§ PROBLEM TO SOLVE: Only one span of the listing below is wanted: the lines from the one with "长海县 (649, 2547)" through the one with "聯系我們 (25, 268)", reproduced exactly, both ends kept.

§ SOURCE INFORMATION:
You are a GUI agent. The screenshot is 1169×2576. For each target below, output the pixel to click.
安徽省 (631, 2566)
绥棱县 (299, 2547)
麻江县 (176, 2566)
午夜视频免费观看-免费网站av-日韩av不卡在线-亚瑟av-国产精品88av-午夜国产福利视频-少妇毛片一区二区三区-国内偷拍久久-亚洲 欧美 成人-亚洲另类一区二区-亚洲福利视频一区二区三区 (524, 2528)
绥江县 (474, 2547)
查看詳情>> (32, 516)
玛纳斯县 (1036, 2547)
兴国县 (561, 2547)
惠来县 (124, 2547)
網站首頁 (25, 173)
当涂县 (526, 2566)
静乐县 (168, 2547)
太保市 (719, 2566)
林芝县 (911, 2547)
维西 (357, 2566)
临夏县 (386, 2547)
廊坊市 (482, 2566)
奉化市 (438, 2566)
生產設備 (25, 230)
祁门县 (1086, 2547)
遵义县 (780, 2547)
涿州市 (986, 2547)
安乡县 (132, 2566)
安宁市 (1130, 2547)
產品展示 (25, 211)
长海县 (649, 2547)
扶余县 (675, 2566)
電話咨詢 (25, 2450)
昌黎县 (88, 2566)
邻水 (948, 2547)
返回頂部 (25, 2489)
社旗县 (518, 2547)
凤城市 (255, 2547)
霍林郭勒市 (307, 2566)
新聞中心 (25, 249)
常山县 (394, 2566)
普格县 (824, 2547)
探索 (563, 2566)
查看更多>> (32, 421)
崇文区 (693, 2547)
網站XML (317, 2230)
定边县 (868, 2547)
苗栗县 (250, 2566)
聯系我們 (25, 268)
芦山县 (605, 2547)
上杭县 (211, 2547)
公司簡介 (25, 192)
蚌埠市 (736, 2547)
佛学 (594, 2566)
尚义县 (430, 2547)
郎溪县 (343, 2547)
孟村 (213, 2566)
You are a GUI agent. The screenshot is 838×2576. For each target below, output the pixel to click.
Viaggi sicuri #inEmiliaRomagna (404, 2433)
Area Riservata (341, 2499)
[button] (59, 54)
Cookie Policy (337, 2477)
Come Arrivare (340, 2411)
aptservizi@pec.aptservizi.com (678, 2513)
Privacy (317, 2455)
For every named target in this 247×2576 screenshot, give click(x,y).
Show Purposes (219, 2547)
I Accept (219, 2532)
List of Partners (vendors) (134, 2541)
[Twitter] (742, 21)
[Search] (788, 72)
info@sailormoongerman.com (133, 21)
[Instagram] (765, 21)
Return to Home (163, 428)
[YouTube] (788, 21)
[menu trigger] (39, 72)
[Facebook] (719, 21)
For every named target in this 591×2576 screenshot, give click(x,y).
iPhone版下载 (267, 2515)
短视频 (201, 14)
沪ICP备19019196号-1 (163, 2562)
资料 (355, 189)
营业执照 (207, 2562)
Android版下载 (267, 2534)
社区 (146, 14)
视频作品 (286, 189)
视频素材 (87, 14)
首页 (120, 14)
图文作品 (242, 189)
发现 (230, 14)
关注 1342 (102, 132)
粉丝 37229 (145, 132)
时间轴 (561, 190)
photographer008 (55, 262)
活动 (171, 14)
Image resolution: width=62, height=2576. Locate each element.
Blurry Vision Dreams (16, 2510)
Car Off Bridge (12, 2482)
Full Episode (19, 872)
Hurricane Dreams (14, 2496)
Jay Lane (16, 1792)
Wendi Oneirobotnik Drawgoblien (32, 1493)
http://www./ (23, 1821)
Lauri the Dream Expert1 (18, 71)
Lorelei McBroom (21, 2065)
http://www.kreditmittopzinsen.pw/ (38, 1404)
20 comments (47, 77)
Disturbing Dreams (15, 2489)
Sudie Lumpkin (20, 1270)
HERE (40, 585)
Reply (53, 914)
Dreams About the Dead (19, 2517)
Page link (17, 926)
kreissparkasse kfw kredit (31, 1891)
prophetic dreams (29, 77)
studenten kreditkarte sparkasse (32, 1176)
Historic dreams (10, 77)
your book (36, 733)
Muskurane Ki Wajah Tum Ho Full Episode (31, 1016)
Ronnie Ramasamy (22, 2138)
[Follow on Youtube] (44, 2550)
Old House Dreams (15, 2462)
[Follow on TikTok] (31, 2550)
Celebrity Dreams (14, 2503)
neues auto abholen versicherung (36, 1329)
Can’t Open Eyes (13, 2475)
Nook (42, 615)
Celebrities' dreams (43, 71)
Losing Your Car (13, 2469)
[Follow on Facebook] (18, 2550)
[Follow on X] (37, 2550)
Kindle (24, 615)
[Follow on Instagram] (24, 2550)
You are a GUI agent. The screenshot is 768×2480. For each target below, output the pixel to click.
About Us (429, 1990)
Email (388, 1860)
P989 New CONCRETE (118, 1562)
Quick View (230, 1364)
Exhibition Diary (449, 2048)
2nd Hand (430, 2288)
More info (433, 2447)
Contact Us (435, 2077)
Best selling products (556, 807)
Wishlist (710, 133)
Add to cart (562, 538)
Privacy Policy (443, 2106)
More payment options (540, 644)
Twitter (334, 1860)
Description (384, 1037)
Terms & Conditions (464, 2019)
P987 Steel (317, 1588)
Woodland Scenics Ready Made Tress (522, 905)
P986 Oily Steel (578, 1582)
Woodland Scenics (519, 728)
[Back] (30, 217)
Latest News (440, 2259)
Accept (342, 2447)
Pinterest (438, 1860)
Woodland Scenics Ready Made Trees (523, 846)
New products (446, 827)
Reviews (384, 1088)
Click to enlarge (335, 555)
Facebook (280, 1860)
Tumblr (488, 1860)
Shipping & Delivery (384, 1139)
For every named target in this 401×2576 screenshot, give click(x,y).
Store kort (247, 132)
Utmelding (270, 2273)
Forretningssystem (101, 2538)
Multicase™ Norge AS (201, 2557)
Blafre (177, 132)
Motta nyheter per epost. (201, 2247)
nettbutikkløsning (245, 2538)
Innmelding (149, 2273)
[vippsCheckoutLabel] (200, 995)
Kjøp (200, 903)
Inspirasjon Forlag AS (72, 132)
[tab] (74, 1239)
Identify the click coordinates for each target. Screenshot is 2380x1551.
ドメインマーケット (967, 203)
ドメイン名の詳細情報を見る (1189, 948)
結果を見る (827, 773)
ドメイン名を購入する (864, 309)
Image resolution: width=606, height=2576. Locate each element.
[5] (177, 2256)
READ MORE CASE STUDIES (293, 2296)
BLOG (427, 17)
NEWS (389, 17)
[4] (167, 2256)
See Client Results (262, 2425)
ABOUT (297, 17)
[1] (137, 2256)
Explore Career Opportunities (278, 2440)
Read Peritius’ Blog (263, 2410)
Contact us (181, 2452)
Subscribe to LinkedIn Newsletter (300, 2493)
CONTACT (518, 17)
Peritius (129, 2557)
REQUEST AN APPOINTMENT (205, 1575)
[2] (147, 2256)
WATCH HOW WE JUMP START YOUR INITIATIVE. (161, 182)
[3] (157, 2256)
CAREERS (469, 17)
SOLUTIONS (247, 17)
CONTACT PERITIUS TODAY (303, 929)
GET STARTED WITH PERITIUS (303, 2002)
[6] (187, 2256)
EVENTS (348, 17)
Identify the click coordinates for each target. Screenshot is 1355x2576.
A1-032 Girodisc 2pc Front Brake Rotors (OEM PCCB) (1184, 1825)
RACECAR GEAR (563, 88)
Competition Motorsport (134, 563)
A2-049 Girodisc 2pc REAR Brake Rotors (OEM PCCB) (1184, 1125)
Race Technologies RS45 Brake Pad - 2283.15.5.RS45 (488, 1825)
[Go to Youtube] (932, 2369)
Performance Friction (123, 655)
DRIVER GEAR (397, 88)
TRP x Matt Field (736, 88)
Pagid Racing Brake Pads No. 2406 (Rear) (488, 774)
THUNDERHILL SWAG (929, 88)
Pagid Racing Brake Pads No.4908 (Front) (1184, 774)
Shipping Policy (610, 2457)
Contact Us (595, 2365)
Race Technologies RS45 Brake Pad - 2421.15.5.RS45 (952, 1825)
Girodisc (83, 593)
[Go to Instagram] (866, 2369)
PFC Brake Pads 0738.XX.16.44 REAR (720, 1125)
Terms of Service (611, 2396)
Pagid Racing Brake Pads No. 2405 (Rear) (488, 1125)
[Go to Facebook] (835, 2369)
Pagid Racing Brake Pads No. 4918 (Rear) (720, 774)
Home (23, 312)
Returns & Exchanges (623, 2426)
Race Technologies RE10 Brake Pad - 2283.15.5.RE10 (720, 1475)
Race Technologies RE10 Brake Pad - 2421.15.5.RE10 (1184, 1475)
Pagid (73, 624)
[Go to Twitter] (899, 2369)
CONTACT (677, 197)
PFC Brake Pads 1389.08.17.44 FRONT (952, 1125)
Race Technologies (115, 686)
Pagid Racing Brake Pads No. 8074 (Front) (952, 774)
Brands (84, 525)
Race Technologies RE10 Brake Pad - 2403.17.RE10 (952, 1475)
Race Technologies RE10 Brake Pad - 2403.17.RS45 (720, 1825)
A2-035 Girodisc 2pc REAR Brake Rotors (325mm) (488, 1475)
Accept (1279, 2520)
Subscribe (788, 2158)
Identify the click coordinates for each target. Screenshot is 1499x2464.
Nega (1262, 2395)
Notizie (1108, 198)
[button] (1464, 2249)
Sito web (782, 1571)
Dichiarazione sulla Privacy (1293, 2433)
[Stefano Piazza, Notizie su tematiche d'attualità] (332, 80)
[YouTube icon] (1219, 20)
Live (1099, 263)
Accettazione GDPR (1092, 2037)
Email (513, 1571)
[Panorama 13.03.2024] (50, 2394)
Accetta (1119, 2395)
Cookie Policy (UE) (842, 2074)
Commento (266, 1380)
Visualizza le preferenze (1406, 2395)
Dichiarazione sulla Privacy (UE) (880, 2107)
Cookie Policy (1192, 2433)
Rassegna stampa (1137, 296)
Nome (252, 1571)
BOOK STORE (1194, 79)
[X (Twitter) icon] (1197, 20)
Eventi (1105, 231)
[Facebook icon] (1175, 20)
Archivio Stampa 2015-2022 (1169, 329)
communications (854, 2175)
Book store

§ SOLUTION TO THE PROBLEM:
长海县 (649, 2547)
扶余县 (675, 2566)
電話咨詢 (25, 2450)
昌黎县 (88, 2566)
邻水 (948, 2547)
返回頂部 (25, 2489)
社旗县 (518, 2547)
凤城市 (255, 2547)
霍林郭勒市 (307, 2566)
新聞中心 (25, 249)
常山县 (394, 2566)
普格县 (824, 2547)
探索 (563, 2566)
查看更多>> (32, 421)
崇文区 (693, 2547)
網站XML (317, 2230)
定边县 (868, 2547)
苗栗县 (250, 2566)
聯系我們 (25, 268)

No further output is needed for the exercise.